_Problem details_:
Write out the entries below exactly, but only from the line containing "You are a GUI" through the line containing "This screenshot has height=1600, width=955.", and without the pictures.

(Saved entries)
──────────
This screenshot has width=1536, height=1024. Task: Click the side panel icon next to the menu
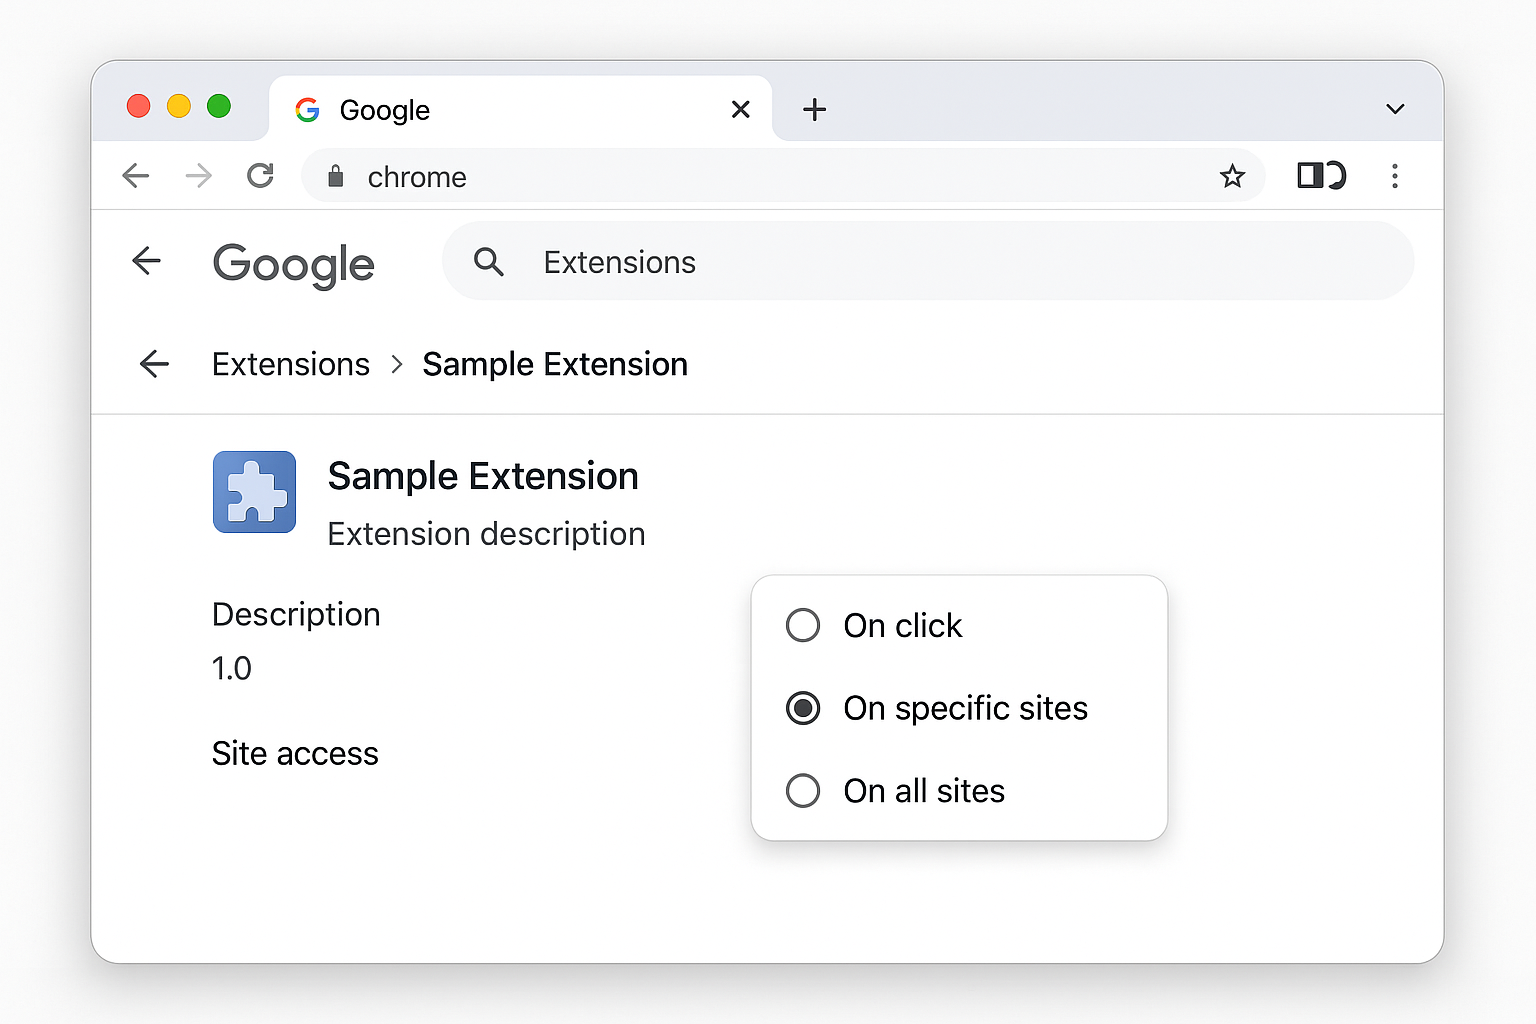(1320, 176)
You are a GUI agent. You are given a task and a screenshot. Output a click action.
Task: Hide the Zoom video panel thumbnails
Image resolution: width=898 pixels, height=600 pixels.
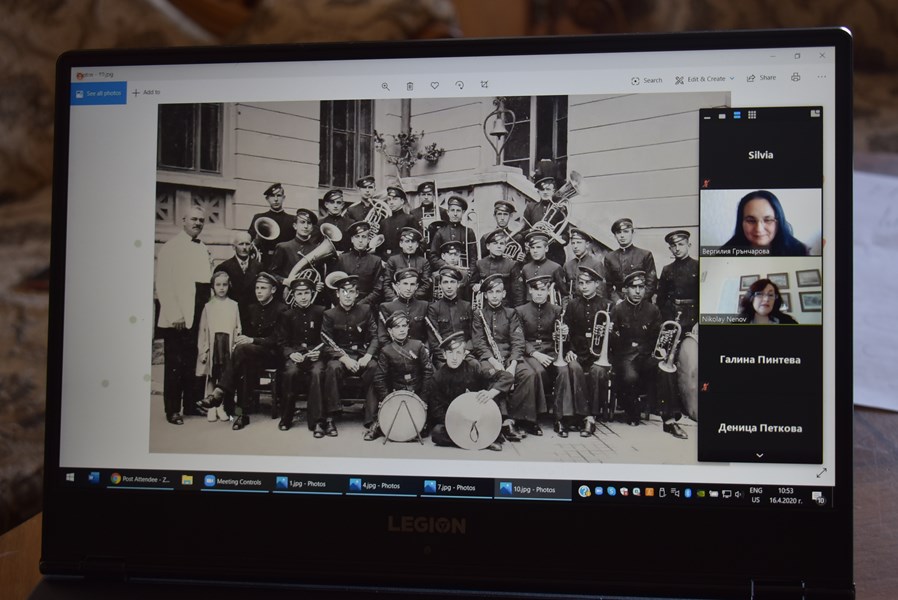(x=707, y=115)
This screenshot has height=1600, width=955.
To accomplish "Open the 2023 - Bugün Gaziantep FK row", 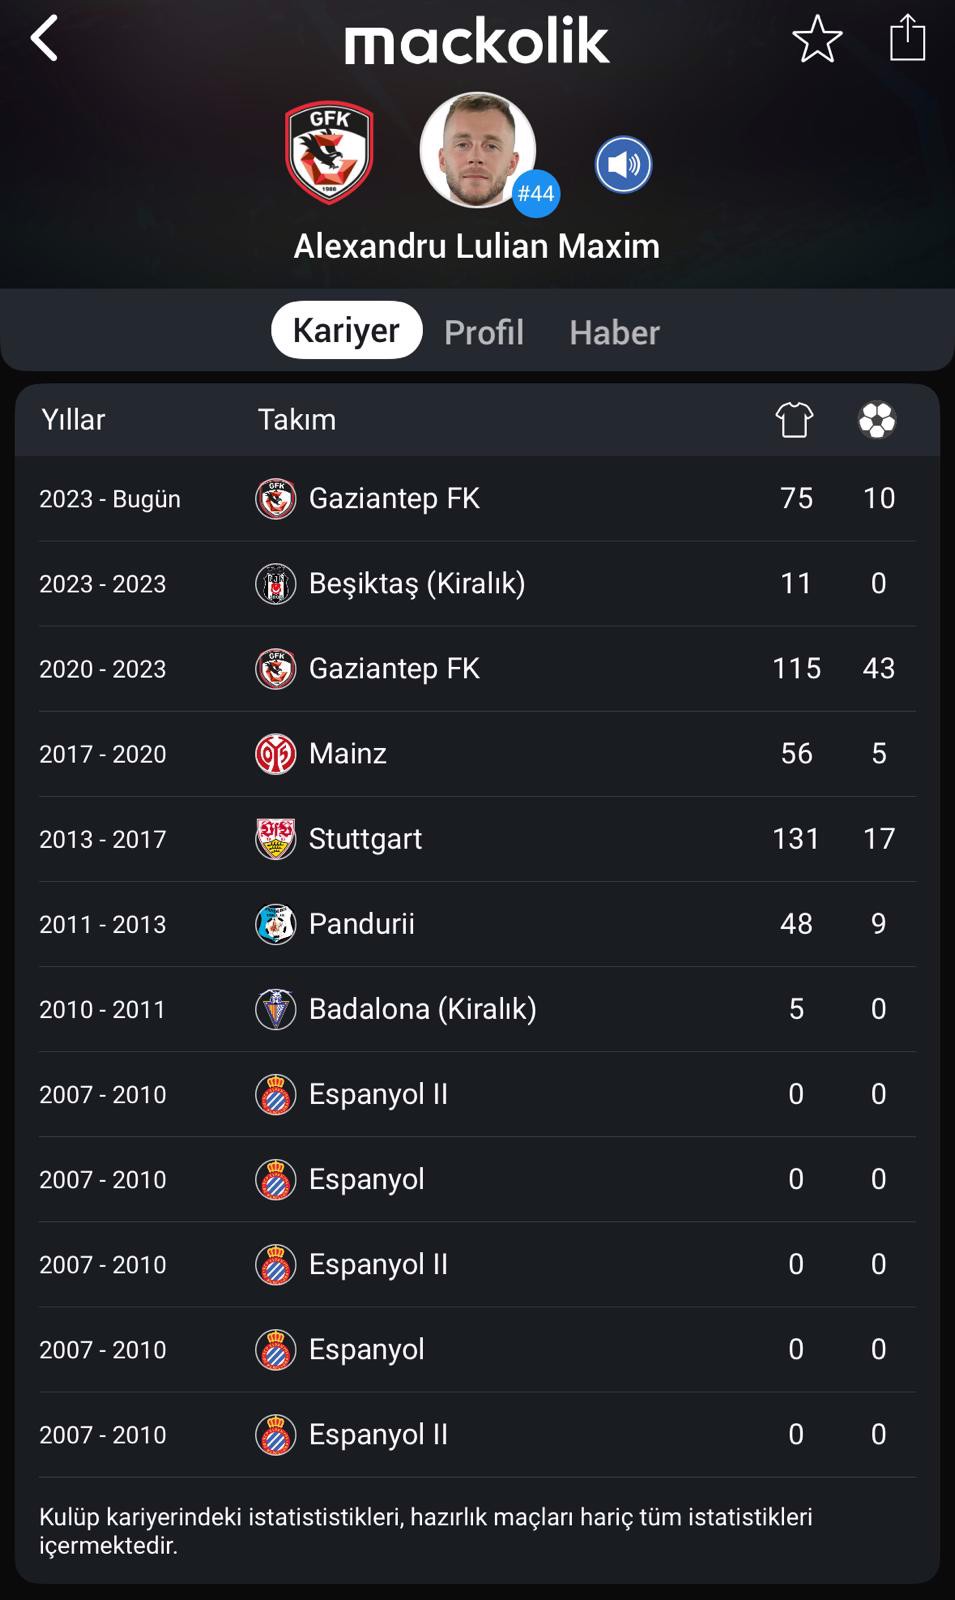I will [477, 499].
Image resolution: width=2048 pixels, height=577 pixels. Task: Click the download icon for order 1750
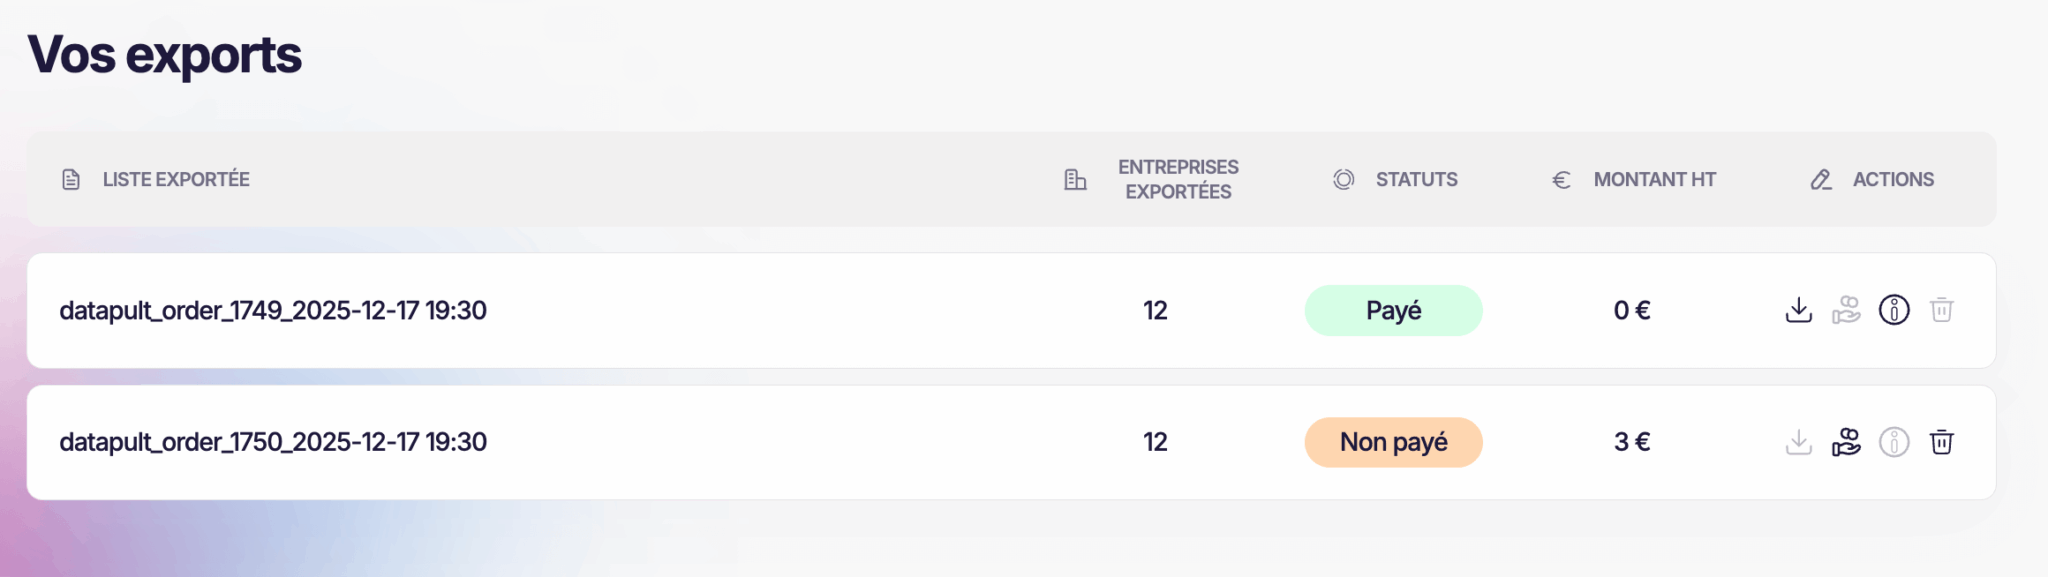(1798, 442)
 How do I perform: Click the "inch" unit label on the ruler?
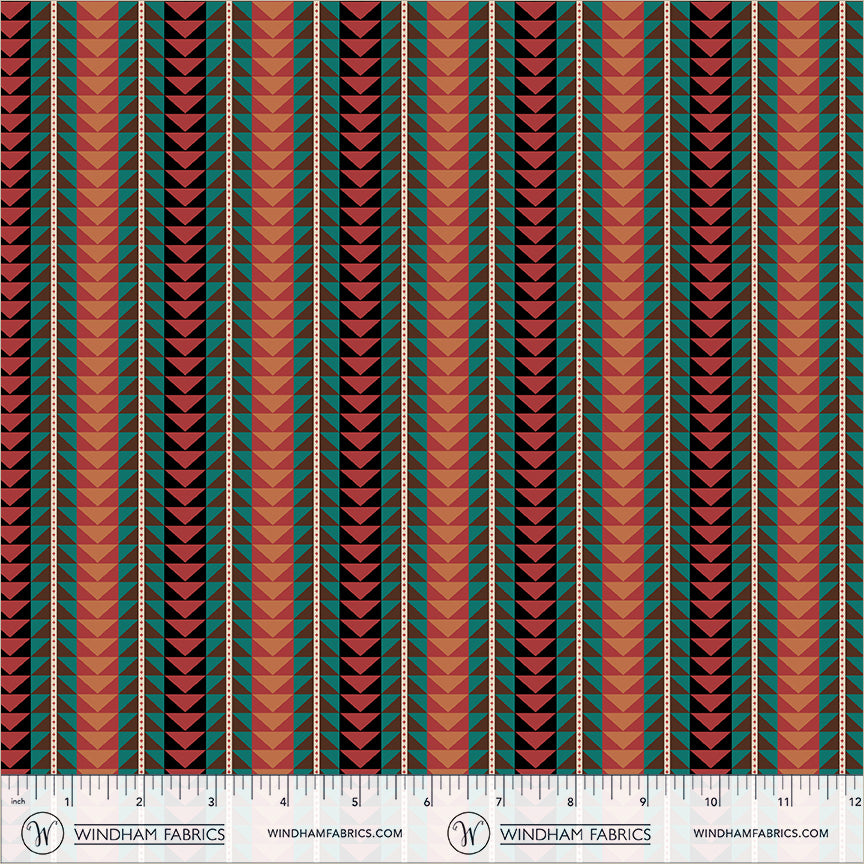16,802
──────────
_Answer to this exercise_:
You are a GUI agent. You are given a task and a screenshot. Output a click action.
Task: Hide the Zoom video panel thumbnails
Image resolution: width=898 pixels, height=600 pixels.
(x=707, y=115)
This screenshot has height=1600, width=955.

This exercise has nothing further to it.